• _SUPPLIED DATA_
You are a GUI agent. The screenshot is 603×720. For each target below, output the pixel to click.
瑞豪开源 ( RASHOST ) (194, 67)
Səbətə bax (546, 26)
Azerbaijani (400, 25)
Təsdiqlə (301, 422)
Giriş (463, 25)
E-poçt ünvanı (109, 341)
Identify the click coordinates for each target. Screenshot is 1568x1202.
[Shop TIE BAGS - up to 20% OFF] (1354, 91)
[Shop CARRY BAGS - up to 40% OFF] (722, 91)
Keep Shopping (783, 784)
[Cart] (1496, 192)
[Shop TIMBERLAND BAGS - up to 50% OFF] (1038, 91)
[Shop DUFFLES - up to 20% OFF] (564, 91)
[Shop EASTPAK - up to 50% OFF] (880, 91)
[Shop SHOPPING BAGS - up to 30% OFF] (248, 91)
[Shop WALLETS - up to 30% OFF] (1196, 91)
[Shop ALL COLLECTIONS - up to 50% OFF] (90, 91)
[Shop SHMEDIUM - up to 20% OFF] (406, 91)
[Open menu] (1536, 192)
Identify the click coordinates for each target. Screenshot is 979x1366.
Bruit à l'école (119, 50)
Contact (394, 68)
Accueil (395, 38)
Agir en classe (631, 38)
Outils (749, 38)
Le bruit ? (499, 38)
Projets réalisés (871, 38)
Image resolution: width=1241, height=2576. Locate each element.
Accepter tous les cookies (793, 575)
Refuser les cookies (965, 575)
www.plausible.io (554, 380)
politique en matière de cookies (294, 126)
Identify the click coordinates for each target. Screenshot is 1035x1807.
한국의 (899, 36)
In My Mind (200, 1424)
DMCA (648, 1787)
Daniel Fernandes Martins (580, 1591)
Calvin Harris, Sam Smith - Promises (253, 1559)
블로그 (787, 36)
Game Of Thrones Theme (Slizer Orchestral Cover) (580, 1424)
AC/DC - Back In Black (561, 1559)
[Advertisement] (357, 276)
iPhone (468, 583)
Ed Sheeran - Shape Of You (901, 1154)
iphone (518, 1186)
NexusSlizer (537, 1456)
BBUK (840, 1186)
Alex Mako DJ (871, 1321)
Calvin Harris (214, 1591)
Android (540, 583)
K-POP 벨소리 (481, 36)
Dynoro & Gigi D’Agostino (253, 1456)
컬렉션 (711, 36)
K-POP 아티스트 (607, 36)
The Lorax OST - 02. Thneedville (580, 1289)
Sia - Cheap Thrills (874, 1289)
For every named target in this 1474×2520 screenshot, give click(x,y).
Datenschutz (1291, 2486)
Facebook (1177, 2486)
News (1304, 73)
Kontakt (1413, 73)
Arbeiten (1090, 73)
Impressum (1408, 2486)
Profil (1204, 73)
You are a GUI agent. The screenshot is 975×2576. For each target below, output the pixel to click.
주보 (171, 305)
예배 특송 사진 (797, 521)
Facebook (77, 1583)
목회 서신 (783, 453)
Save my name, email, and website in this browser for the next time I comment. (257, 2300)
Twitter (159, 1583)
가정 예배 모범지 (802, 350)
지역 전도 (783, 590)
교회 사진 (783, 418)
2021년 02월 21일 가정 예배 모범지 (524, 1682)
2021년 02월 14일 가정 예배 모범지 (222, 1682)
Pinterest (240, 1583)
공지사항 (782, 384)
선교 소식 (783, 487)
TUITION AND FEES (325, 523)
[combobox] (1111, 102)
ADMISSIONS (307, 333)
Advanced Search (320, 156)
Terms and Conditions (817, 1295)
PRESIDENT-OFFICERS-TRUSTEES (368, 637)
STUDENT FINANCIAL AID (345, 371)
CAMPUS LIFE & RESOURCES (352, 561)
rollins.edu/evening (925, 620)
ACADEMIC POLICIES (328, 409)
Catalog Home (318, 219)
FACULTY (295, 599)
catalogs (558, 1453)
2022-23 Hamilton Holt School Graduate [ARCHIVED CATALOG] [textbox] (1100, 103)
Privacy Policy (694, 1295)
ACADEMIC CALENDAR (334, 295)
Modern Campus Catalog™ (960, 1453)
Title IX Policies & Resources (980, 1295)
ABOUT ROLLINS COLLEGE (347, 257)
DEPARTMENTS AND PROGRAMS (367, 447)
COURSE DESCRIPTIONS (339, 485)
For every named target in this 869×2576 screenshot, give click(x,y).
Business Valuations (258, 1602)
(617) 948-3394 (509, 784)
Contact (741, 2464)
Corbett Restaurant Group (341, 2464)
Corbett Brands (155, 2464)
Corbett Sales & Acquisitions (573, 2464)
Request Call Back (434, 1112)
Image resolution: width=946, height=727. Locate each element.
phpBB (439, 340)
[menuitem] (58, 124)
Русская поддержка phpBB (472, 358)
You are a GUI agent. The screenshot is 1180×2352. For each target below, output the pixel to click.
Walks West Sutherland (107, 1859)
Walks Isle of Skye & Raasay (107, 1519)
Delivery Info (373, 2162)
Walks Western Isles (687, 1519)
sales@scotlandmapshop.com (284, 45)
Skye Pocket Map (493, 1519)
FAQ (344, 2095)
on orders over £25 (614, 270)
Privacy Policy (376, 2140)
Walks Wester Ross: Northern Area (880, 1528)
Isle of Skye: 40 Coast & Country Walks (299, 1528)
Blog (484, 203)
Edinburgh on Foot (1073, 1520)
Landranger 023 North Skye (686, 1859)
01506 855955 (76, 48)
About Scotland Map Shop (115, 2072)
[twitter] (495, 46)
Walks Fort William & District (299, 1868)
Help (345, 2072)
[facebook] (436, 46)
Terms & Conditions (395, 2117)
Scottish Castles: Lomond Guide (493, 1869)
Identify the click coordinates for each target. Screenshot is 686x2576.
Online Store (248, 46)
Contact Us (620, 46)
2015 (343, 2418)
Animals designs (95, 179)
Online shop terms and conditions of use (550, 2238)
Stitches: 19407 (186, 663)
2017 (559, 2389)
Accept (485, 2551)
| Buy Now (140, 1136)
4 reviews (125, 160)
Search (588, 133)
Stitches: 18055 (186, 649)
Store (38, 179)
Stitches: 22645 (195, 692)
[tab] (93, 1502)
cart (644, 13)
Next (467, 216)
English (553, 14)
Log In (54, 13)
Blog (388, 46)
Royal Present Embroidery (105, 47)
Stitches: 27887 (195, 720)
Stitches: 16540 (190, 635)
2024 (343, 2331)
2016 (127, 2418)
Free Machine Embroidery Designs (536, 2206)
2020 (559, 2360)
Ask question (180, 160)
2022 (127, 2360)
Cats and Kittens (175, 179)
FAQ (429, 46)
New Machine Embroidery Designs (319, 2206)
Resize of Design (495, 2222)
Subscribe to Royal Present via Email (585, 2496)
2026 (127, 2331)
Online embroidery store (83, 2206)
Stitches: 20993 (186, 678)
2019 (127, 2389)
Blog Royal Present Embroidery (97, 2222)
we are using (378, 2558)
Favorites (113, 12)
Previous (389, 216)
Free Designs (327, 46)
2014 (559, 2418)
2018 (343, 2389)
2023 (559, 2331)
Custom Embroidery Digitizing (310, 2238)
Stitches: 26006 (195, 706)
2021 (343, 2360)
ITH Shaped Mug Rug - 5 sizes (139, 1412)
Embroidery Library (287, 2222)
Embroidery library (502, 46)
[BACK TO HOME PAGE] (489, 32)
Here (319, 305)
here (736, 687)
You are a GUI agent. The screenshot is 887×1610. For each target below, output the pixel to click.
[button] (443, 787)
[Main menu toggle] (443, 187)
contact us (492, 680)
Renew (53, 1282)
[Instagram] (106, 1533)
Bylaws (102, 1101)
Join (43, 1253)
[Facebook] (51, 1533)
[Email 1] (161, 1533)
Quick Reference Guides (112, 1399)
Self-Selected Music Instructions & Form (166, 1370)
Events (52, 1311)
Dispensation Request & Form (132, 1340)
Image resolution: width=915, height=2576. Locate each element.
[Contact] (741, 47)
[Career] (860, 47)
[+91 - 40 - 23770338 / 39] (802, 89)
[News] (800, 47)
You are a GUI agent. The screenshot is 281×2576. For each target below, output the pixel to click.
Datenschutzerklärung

• _PROBLEM DESCRIPTION_
Which lines in the data above contain the string "Blog", with case counting? Pull out every such line.

• _TASK RESULT_
Blog (484, 203)
Blog (388, 46)
Blog Royal Present Embroidery (97, 2222)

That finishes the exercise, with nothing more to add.